WASHINGTON – World finance officials pledged on Saturday to deal with new risks to the global recovery while they kept up pressure on the United States to address the biggest threat of all — a market-rattling default on U.S. debt.
The International Monetary Fund's policy committee said the United States needed to take "urgent action" to address the budget impasse that has blocked approval of legislation to increase the government's borrowing limit before a fast-approaching Thursday deadline.
U.S. Treasury Secretary Jacob Lew, who has shuttled between the global finance talks and negotiations with Congress over the debt ceiling, has warned that he will exhaust his borrowing authority Thursday and the government will face the prospect of defaulting on its debt unless Congress raises the current $16.7 trillion borrowing limit.
Across town from the global finance meetings Saturday, an effort at the Capitol to pass a one-year extension of the borrowing limit failed to get sufficient votes. But in a more hopeful sign, negotiations to end a partial government shutdown, now in its 12th day, and raise the debt ceiling began between Democratic and Republican Senate leaders.
Global finance officials were nervously monitoring those talks during their three days of discussions, held around the annual meetings of the 188-nation IMF and its sister lending agency, the World Bank.
At a concluding news conference, World Bank President Jim Yong Kim stressed the urgency for Washington policymakers to reach agreement on raising the debt ceiling before the Thursday deadline.
Kim said if the debt ceiling is not increased, the economic fallout could include increased interest rates, slower global economic growth and falling business confidence. Such an outcome, he said, would have a "disastrous impact" on poor nations.
Mario Draghi, head of the European Central Bank, said Saturday that he found it "unthinkable that an agreement won't be found."
Draghi expressed hope that a resolution could be found soon.
"If this situation were to last a long time, it would be very negative for the U.S. economy and the world economy and could certainly harm the recovery."
Asked what might happen if the U.S. budget debate were not resolved for six months or more, Singapore Finance Minister Tharman Shanmugaratnam, the chairman of the IMF committee, said it would be harmful to the entire world because it would be a blow to the confidence that is needed for businesses to make investment decisions.

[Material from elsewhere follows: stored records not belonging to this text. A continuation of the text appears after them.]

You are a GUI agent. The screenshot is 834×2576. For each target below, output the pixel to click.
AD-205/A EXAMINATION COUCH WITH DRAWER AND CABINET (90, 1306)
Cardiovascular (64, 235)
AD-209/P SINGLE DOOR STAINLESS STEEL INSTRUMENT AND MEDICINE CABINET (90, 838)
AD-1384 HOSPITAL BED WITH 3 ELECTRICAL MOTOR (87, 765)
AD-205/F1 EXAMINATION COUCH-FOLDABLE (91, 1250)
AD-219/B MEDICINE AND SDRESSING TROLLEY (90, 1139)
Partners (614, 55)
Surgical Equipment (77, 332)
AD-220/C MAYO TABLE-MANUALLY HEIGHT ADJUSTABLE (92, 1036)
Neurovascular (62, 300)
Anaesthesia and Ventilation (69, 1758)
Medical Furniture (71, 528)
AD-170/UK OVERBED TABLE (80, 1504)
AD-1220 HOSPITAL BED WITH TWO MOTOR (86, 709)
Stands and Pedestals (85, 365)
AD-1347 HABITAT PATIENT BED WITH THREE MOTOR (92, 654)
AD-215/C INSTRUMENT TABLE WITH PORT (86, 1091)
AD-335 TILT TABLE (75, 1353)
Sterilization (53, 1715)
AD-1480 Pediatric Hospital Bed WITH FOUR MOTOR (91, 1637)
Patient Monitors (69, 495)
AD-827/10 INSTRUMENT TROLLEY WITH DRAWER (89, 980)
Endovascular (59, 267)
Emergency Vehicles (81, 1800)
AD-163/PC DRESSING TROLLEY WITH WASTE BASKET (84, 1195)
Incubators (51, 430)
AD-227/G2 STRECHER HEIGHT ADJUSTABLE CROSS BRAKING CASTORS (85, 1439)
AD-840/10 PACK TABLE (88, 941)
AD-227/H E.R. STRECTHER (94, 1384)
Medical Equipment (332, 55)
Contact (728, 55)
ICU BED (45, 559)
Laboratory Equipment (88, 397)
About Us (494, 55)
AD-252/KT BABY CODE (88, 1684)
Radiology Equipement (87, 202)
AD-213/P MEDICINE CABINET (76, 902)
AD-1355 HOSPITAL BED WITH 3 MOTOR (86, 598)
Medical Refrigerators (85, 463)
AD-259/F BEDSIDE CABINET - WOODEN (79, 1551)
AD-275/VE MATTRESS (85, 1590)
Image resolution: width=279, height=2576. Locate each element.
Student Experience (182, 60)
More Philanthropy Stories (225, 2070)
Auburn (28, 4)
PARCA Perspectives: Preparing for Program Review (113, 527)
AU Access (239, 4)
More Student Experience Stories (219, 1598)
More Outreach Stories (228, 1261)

"If we don't clear resolution of the U.S. debt issue, it is hard to see how that confidence will come back so it is a critical issue for all of us."
Adopting language used Friday by the Group of 20 major economies, the IMF's policy panel in its closing statement said, "The United States needs to take urgent action to address" the uncertainties created by the budget impasse.
The IMF panel called on emerging economies, which have been key in recent years to global growth, to undertake the reforms they need to better withstand the adjustments that will come as central banks such as the Federal Reserve begin the process of withdrawing the economic support that has kept interest rates at ultralow levels.
Emerging market economies benefited from investment flows as investors poured money into those nations during the period when rates were low in the United States and other major economies. But many of the emerging economies have been rocked in the past few months as the investment flows reversed as investors rushed for the exits following the Fed's signals in June that U.S. higher rates could be coming.
Countries such as India and Indonesia have been among the hardest hit as their currencies and stock prices tumbled.
In addition for the need for developing countries to improve their economic fundamentals to withstand the transition, the IMF called on the Fed and other major central banks to pursue interest-rate policies that are "carefully calibrated and clearly communicated."
Critics have charged that the Fed has botched its communications strategy and left investors confused while Fed officials contend that the economy has not improved as expected, and because of that, it delayed an expected initial reduction in bond purchases at the September meeting.
Now with the hit to the U.S. economy from the partial government shutdown and the uncertainty over the debt ceiling, many economists believe the Fed will not start trimming its $85 billion in monthly bond buys until next year after Vice Chair Janet Yellen, who was nominated this week to succeed Fed Chairman Ben Bernanke, takes over in February. Her nomination by President Barack Obama must win Senate approval.
Many economists believe that once the transition has been accomplished, the global economy should actually begin growing at better rates in part because less support from the Fed will mean the U.S. economy is doing better and serving as a market for foreign products.
"A while ago there was an excess of exuberance and now perhaps an excess of pessimism," Alexandre Tombini, the head of Brazil's central bank, told the International Monetary Fund's policy-setting panel Saturday.
Lew told finance ministers that the United States understands the role it plays as "the anchor of the international financial system." He assured the finance officials that the administration was doing all it could to reach a resolution with Congress to reopen the government and increase the borrowing limit.
Russian Finance Minister Anton Siluanov, whose country currently holds the rotating chair of the G-20, told reporters that no emergency plans had been discussed by the group to deal with the potentially catastrophic impact on the global economy of a U.S. debt default.
"We trust the U.S. authorities will find a way out of this complex situation," Siluanov said. Other finance leaders attending the meeting said they saw the risk of default as remote.